La République démocratique du Congo a officiellement lancé, le mardi 21 juillet 2026 à La Haye (Pays-Bas), la procédure devant la Cour internationale de Justice (CIJ) dans l'affaire qui l'oppose au Rwanda. La délégation congolaise, conduite par le ministre d'État, ministre de la Justice et Garde des Sceaux, Guillaume Ngefa, a pris part à la première réunion procédurale consacrée à l'examen de la requête introduite par Kinshasa contre Kigali.
En saisissant la plus haute juridiction des Nations unies à la fin du mois de juin, le gouvernement congolais entend faire reconnaître la responsabilité internationale du Rwanda pour de présumées violations de plusieurs conventions internationales, notamment celles relatives à la prévention du génocide, à l'élimination de la discrimination raciale, à l'élimination de la discrimination à l'égard des femmes ainsi qu'à la lutte contre la torture.

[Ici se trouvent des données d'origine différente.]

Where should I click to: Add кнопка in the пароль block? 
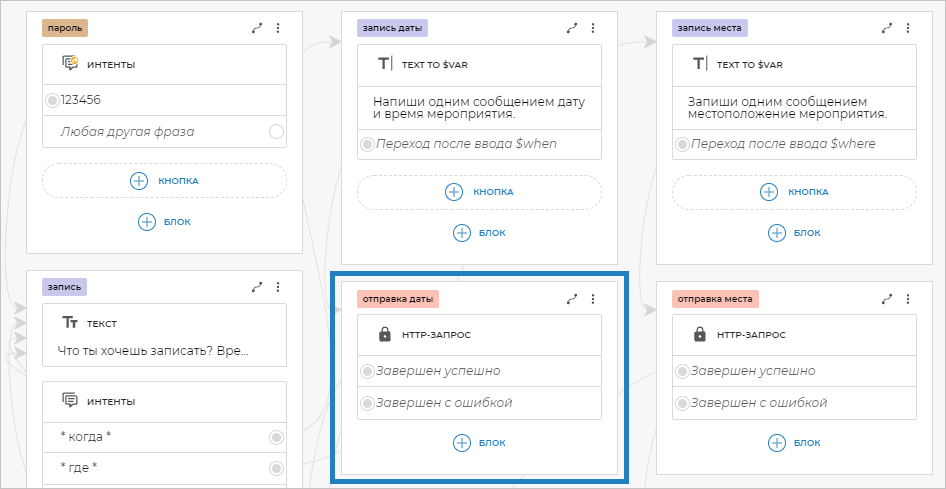pos(165,181)
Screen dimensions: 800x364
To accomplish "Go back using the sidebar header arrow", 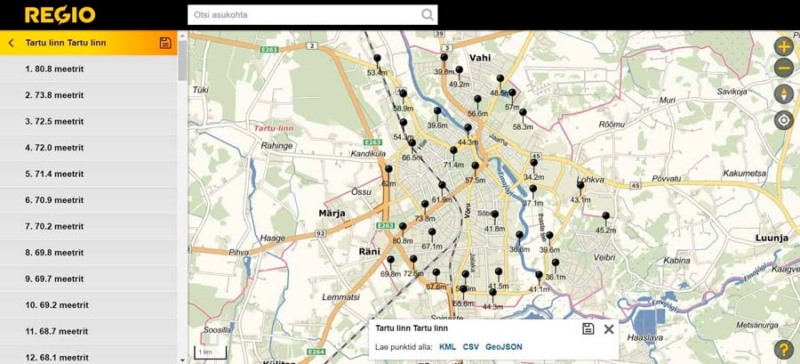I will [11, 43].
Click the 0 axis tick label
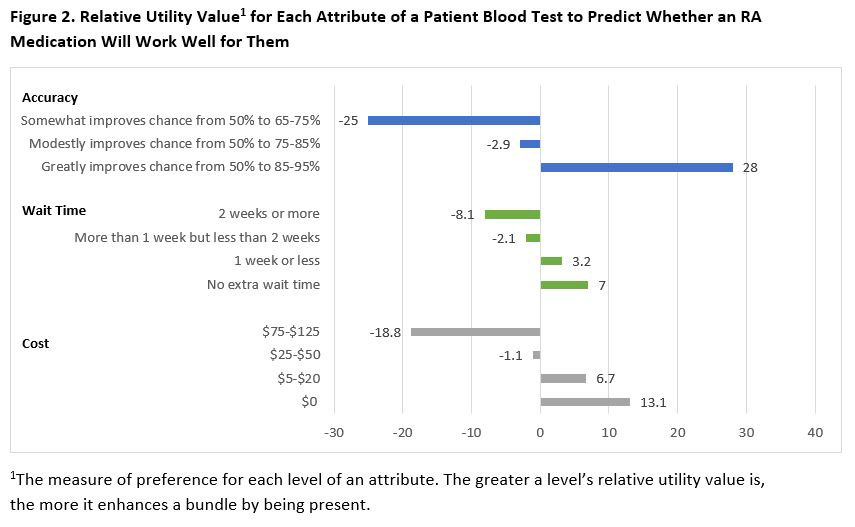Screen dimensions: 855x527 point(540,432)
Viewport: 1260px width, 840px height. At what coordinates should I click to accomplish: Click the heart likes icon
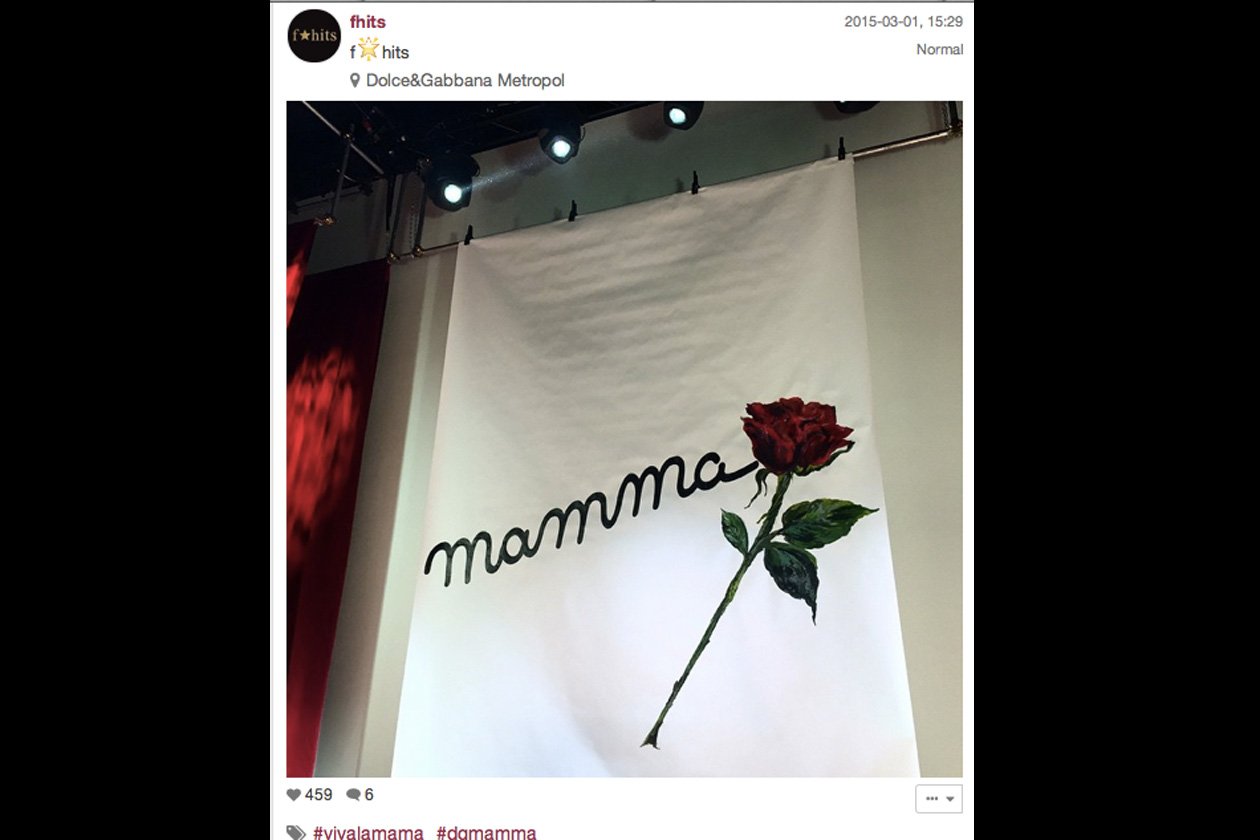pos(293,795)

Le gouvernement congolais soutient que les conflits armés qui déstabilisent l'Est du pays depuis plus de trois décennies ont entraîné de graves violations des droits humains, notamment des massacres de civils, des exécutions extrajudiciaires, des actes de torture, des violences sexuelles et des déplacements forcés de populations. À travers cette procédure, Kinshasa sollicite de la CIJ qu'elle établisse les responsabilités et ordonne des réparations en faveur des victimes.
L'initiative a été favorablement accueillie par plusieurs observateurs. Des spécialistes du droit international estiment que le recours à la CIJ constitue un moyen légal de faire valoir les droits de la RDC sur la scène internationale, tandis que des organisations de la société civile y voient une démarche en faveur de la justice pour les victimes des conflits armés dans l'Est du pays.

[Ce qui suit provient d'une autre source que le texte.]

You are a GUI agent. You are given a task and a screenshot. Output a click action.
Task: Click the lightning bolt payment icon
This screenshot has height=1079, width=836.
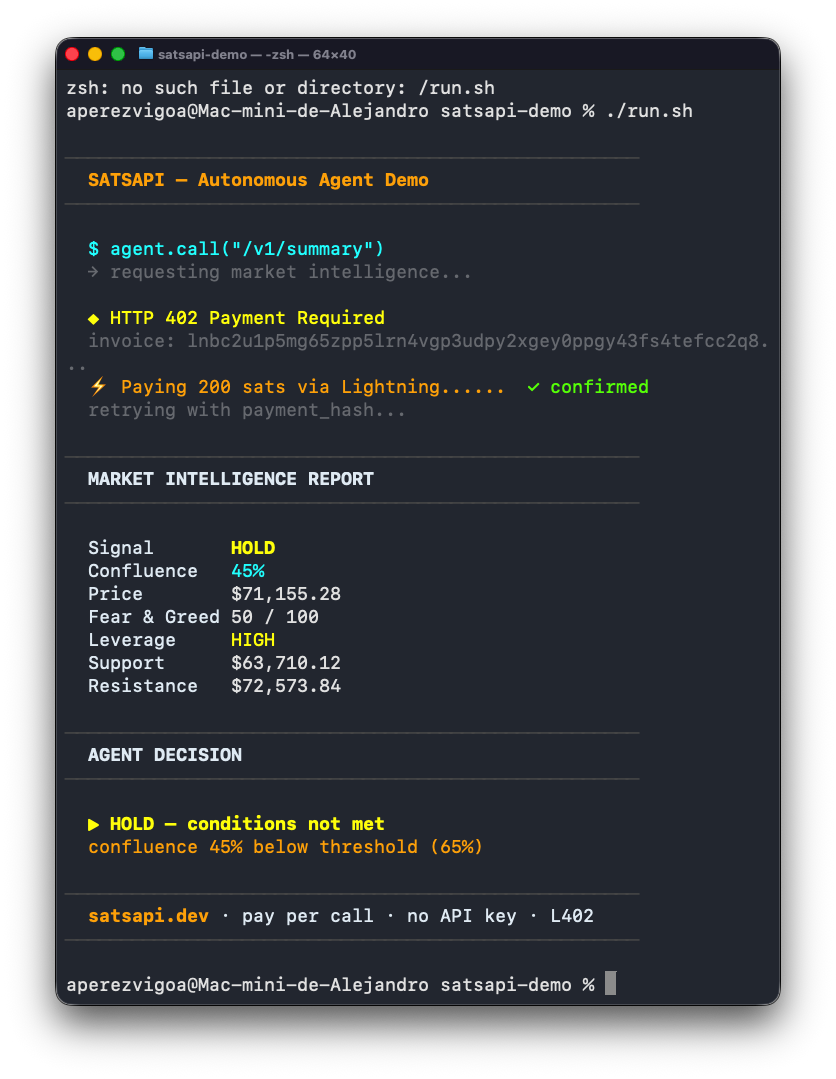coord(97,387)
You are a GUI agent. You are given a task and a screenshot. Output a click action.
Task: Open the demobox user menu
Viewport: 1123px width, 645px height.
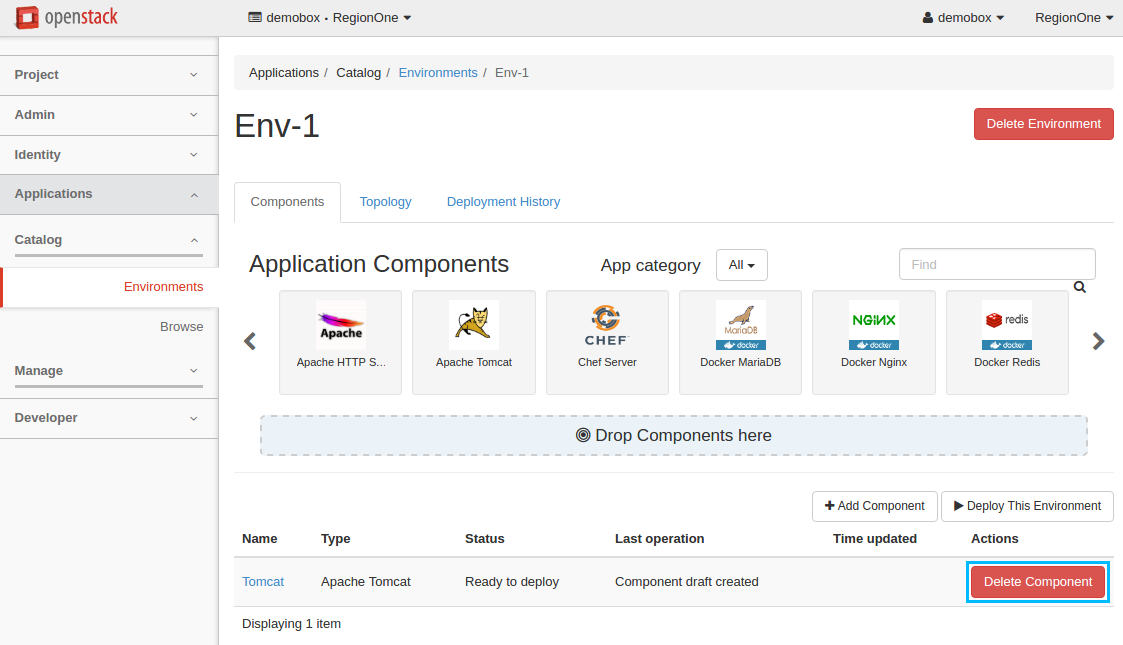point(963,18)
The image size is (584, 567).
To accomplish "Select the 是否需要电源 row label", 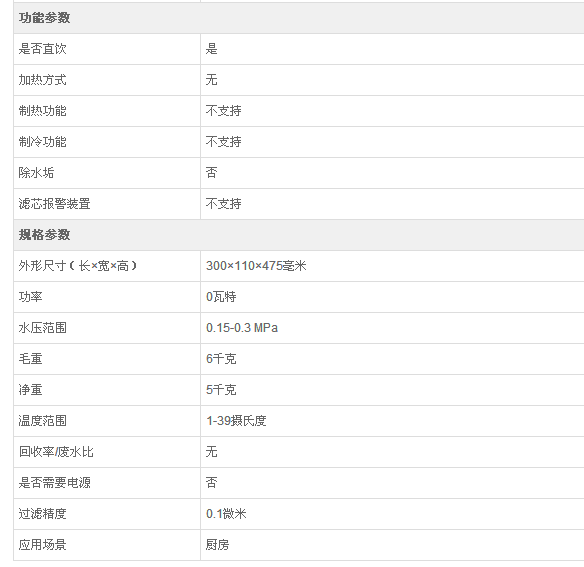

Selon les autorités congolaises, la requête vise également les actes qui auraient été commis par des groupes armés que Kinshasa accuse d'être soutenus par le Rwanda, notamment le M23 depuis 2021. Le gouvernement espère que la procédure permettra d'établir les faits et d'engager la responsabilité de Kigali.
Cette première réunion procédurale ouvre une nouvelle phase du contentieux devant la CIJ. À ce stade, la Cour n'a pas encore fixé le calendrier des audiences sur le fond de l'affaire, tandis que le Rwanda ne s'est pas encore prononcé publiquement sur la requête introduite par la République démocratique du Congo.